Comey is also misrepresenting the extent to which encryption from Google and Apple changes how information is protected. Privacy, after all, has always been a third-party option for devices. “Strong encryption services and products are already out there,” says Harley Geiger of the Center for Democracy and Technology. “You can buy a black phone, a Silent Circle phone, or use PGP to encrypt your data.” What the FBI is speaking out against is the spread of encryption technology to a wider audience that may have not been aware of it before. “What Apple and Google have done is make strong encryption available to the average user, not just those who are security conscious—that’s hugely valuable,” Geiger adds.

Not only would mandating an encryption backdoor damage personal privacy, it could have much wider consequences. “There’s no way to create a vulnerability that only the U.S. government can exploit,” Goitein says. This means hackers, cyber-criminals, and foreign governments could easily use such a hole. “In the end it creates much less security than if you had strong encryption in place without the backdoor,” Geiger says.

The burden of such a backdoor will also fall squarely on U.S. businesses, which may find themselves unable to compete in foreign markets with the added risk of vulnerability. “Small businesses, large businesses use encryption,” says Mark Jaycox of the Electronic Frontier Foundation. “The notion that FBI likes to push is only terrorists use encryption, but everyone uses encryption.”

Comey is pushing for an update of the Communications Assistance of Law Enforcement Act (CALEA), which was passed in 1994, mandating telecommunications companies to install backdoors so the FBI could continue wiretapping even without the presence of a physical wire. But a renewed CALEA could push for applying the same rules to individual users, when legal tools like subpoenas and warrants already exist for the organization to get the data it needs for evidence. Efforts to pass a new version of the law have failed. “Congress could have extended [CALEA] to Internet communications, but Congress didn’t,” Goitein says.

As we move farther beyond the initial Edward Snowden leaks and into a Republican-controlled Congress, overreaches like CALEA might pass unnoticed. But Comey’s speeches should raise alarms. Not only is the director of the FBI advocating for something that could make America’s Internet infrastructure weaker, he is actively misrepresenting the legal context of encryption for individuals, a much larger infringement on technology users—i.e., everyone. As Goitein states, encryption is perfectly legal, and the FBI no more deserves a direct line to your data than it deserves to intercept your mail at the post office.

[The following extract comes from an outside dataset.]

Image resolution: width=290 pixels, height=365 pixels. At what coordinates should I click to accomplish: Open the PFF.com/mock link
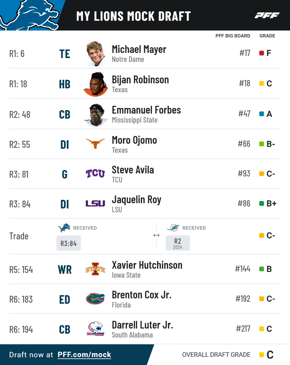[x=84, y=355]
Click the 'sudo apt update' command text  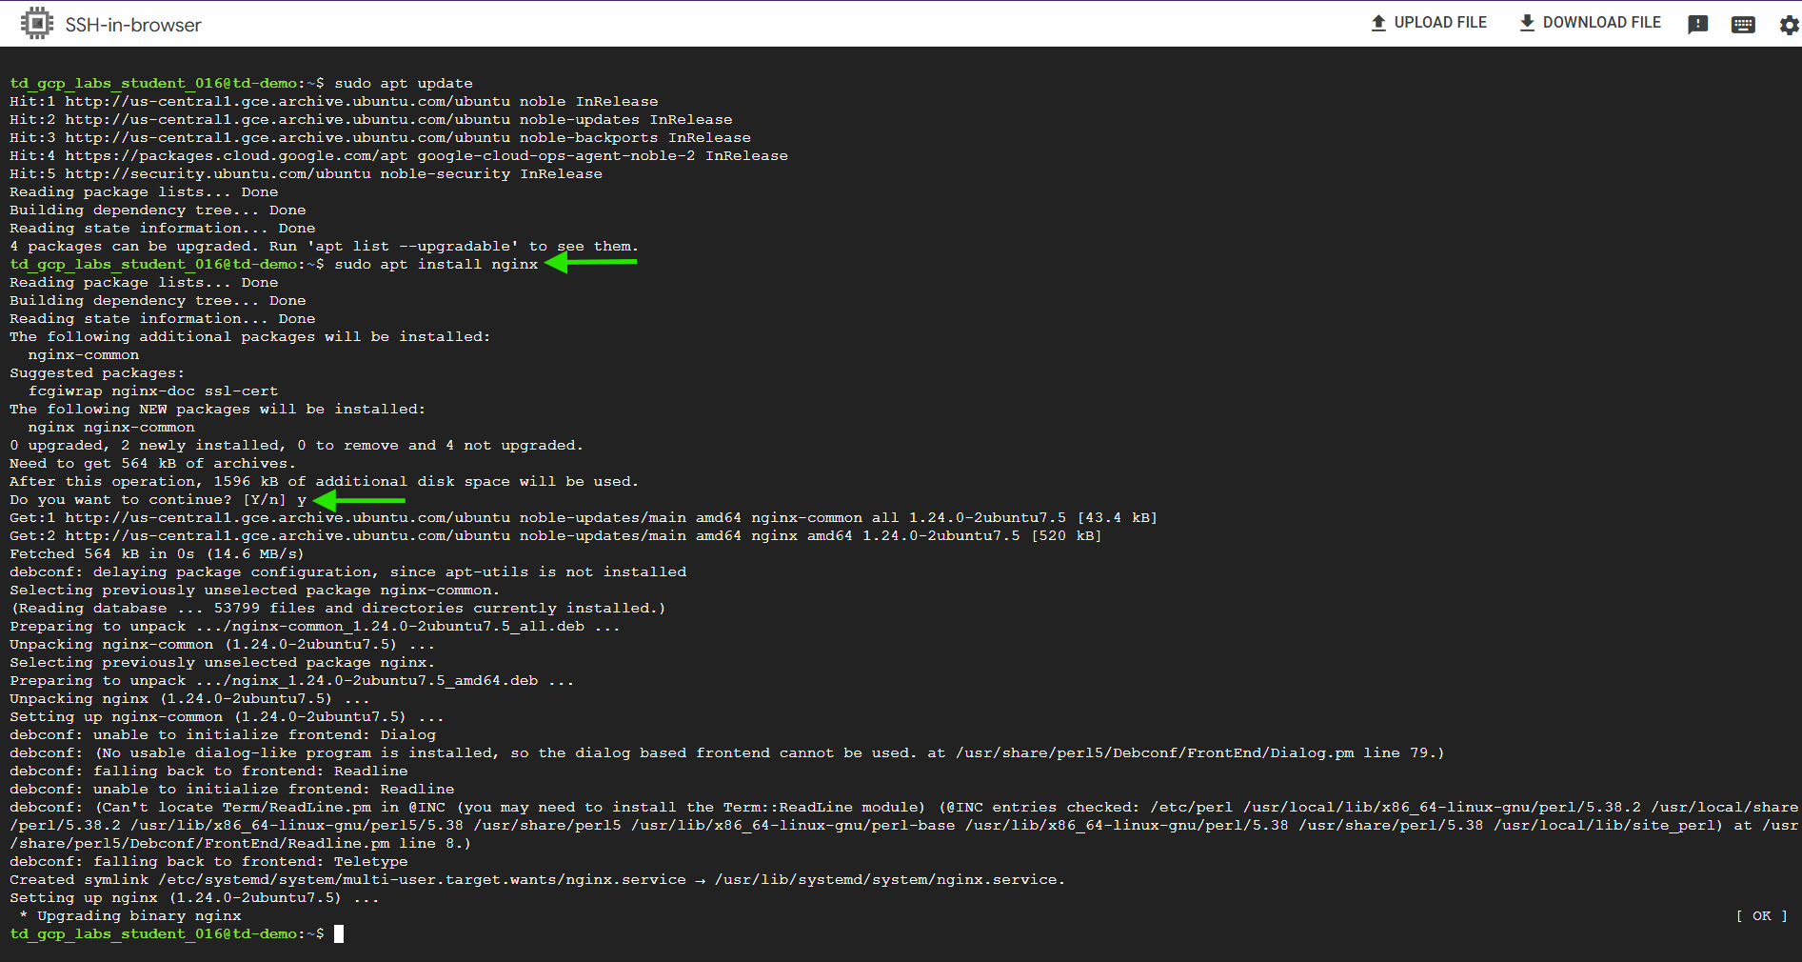pos(403,83)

The illogic of the situation is gradually coming to light. In fact, not all branches of the government support the FBI’s push.

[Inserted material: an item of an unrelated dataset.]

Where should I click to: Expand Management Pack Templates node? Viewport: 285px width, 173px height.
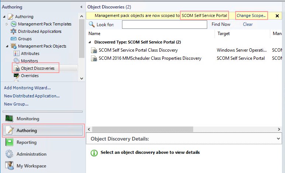point(7,24)
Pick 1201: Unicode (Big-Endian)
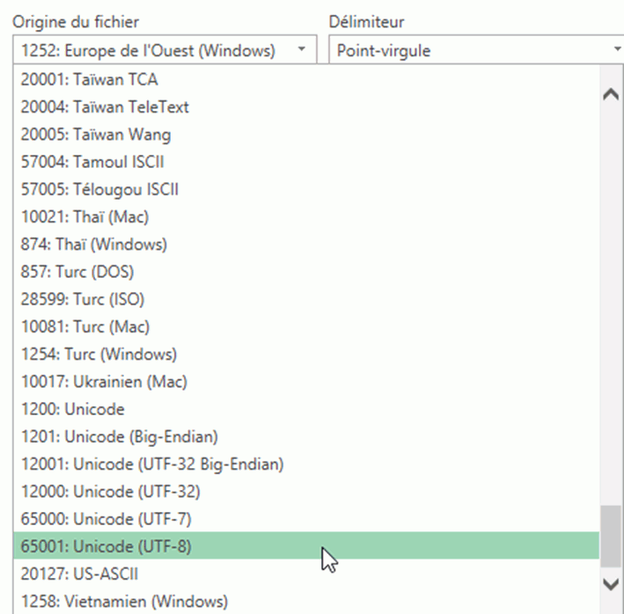The height and width of the screenshot is (614, 624). click(x=119, y=436)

In a recent speech at Stanford in front of an audience of Silicon Valley insiders, National Security Agency director Michael Rogers noted that “when you find vulnerabilities, we are going to share them; the default mechanism is that we’re going to share the vulnerabilities.” (Presumably they will work to solve these vulnerabilities as well rather than exploiting them.) “A fundamentally strong Internet is in the best interest of the nation,” he said.

We can only hope that both the FBI and NSA have the ultimate safety of Americans in mind when they push for access to more and more consumer data. Unfortunately, as the past several years have proven, this is not the case. It behooves us all to be more aware not just of how we use technology but also of how its mainstream perception is being manipulated.